Evinde çizmeye başladı
Taliban tarafından sanatın ve sanat yapmanın her gün zorlaştığını hele bir de üzerine kadın olduğunda sanat yapma gayreti içerisinde olmanın daha ağır bir anlam taşdığını anlatıyor ressam Mari Semadi. Hem güvenlik hem de ekonomik nedenlerden dolayı resim atölyesini kapatmak zorunda olduğunu ve üretimlerini evinde yapmak zorunda olduğunu aktarıyor ve “Aslında birçok nedenden ötürü bir yıldır evimde çalışıyorum. Resim siparişleri alır ve resimler yapardım. Fakat az da olsa aldığımız resim talepleri artık tamamen durdu. Sanatı, sanatçıyı kapatmaya çalışıyorlar. Küçük bir resim galerimiz vardı kapatmak zorunda kaldık. Artık özel eğitim kurumlarında çalışabiliyorum” diyor.

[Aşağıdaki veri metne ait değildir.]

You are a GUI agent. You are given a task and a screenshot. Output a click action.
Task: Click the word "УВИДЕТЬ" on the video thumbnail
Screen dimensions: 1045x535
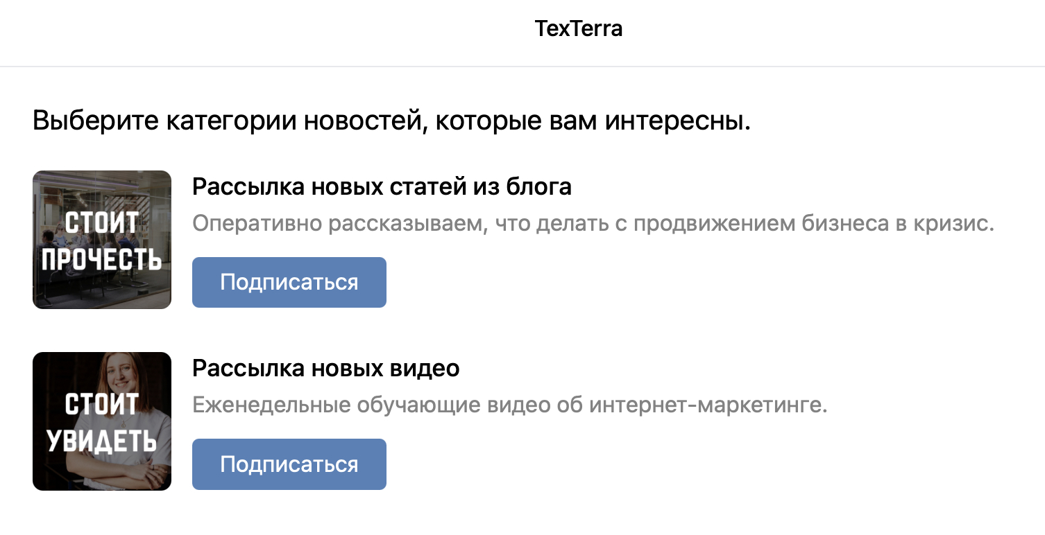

Yaşadıkları ve maruz kaldıkları tüm engellemelere rağmen umutla sanata sarıldığını söyleyen Mari Semadi, “Sanatçı, sanatıyla insanların acılarını gösterebilir. Sadece acıları değil acıların getirdiği ızdıraptan kaynaklı acılı ruhları dinlendirebilir. Sanatın her dalında resimden, müziğe ve şiire geçerlidir aslında bu prensip” diye anlatıyor içinden geçenleri.
“İstemek başarmaktır”
Umutla resim yapmaya sarıldığını her ne olursa olsun resim yapmayı asla bırakmayacağını belirten Mari Semadi, Afgan sanat camiasını ve Afgan kadın sanatçıları bulundukları her yerde üretmeye, sanatlarını icra ederek direnmeye çağırıyor; “Ülkemdeki tüm kadınların özgürce üretmeleri ve özgürlüğe duydukları özlemlerini sanatla yansıtmalarını istiyorum. İstemek başarmaktır.”
Ülkesinde, 15 Ağustos tarihinden itibaren renksizliğin hakim kılınmak istendiğinin altını çizen Mari Semadi, “Artık tüm sanatlar, tüm renkler grileştirilmek isteniyor, yaşam grileştirilmek isteniyor. Ama bir gün özgür, mutlu ve tutkulu renkler tüm hayatımızı dolduracak. Herkese o güzel günleri diliyorum” diyerek umudunu dile getiriyor.